I quickly realized something had to be going on: either Florentines are very sensitive to temperature, or I’m missing something big. After some heavy questioning of classmates and hours of Googling, I found out both are indeed the case.
Not many people familiar with Florentine culture would argue against the idea that the local population is very susceptible to a change in weather. Pair freezing cold winters and unbearingly hot summers with walking as the main form of transportation, and a call for an always-prepared wardrobe is in order. Layering is key when it comes to stepping out on daily routes. Once the temperature starts rising, Florentines must quite literally warm up to this change. If they wear shorts and sandals too soon in the new season, what will they do when sweltering August hits?
An important aspect of adjusting is a tradition referred to as cambio di stagione. This translates to “changing of the seasons” and is the factor I was missing. Twice a year, Italians spend at least one weekend switching out their winter clothes for summer, and vice versa. Here’s the catch: once this change is made, there is no going back. This year was tricky: we can thank global warming for some unexpectedly balmy winter days and now a few chilly spring ones. Still, during the mid-semester heatwave my fellow students and I experienced, Florentines were sporting winter scarves and heavy jackets because the cambio di stagione had not yet happened.
When I first discovered this phenomenon, I did not laugh at the ritual, as many newcomers instinctively do, but thought instead: “I do this, too, back in Massachusetts.” In New England, weather is similar to that of Florence; it can change in an instant and pretty drastically. But our changing of seasonal wardrobes is quite different from the Italian cambio di stagione, and there are many cultural factors at play in the “why.” Driving is the main way of getting around: your average New Englander moves from his or her heated house, to heated car, to heated workplace. They will wear a winter coat, but they are not in direct contact with the weather very often.

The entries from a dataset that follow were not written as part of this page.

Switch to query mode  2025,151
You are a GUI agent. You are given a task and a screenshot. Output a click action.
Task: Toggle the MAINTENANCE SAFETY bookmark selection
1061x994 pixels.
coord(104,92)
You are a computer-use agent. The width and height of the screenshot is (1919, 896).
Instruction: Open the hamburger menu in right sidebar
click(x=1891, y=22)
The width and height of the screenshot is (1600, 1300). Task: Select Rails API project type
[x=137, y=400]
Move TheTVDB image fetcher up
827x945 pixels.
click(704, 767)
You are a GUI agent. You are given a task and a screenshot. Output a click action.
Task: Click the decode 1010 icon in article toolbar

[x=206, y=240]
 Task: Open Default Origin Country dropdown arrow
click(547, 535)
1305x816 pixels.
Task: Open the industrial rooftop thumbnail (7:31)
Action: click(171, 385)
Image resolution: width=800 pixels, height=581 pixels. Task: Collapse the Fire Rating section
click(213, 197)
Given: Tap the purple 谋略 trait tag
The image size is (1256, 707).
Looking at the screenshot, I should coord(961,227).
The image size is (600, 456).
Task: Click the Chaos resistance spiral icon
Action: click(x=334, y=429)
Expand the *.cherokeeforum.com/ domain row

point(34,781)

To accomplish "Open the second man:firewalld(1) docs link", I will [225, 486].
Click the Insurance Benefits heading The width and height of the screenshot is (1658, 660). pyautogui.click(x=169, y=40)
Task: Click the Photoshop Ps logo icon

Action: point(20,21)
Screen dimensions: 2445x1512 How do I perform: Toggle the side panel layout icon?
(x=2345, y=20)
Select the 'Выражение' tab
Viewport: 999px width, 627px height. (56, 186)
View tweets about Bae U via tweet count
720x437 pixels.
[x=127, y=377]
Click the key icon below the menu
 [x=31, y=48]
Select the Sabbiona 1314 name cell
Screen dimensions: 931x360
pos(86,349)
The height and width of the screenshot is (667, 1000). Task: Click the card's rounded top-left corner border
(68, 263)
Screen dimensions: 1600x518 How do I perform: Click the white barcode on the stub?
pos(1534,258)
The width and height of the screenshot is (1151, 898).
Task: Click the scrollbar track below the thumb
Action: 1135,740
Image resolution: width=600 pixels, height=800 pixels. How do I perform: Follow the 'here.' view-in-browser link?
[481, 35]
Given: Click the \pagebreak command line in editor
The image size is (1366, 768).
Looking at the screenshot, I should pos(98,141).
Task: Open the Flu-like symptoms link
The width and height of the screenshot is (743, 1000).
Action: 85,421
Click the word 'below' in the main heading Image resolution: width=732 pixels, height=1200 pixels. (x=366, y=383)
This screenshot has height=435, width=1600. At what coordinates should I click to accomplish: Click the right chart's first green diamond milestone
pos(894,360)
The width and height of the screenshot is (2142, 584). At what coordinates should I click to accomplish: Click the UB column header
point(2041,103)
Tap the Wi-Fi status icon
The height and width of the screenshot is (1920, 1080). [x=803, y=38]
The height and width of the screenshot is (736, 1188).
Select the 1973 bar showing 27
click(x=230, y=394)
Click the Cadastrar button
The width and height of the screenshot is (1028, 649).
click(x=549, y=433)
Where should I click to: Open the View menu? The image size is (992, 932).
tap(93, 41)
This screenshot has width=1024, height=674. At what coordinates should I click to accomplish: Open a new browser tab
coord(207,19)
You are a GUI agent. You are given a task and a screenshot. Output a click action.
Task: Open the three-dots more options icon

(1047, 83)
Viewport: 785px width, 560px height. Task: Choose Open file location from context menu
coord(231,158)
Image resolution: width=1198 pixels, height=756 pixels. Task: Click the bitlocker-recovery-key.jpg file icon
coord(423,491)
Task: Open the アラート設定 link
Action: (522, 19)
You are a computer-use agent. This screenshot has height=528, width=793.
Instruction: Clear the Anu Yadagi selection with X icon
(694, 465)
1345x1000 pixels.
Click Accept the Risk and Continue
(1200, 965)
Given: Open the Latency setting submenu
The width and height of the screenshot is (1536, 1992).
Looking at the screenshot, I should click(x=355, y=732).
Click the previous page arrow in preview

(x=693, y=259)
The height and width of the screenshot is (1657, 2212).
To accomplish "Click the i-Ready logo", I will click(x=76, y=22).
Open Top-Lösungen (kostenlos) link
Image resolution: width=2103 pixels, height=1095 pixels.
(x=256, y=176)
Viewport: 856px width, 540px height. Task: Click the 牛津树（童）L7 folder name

Florentines drive but walking, especially in the center, is a much more fundamental element of the local lifestyle; for those who don’t walk to work or school, popping down to bars across the street or meandering over to a nearby eatery is still more common than I have seen stateside. Florentines must more carefully consider what they are going to wear in order to go about their daily routes.
Italian fashion is known for its high quality craftsmanship and is laden with traditions. Florentines and Italians have a serious approach to fashion, and cambio di stagione is an essential part of this mindset. Where Americans dress for the daily weather, Italians will dress for the season. They stay true to their reputations of being the resident fashion experts.
After living in Florence for four months, the Florentines’ wardrobe ways have begun to rub off on me. I found myself decked out in enough layers to get me through a cold February morning one evening in late May. But with a heat wave on the horizon, I knew my cambio di stagione was just around the corner.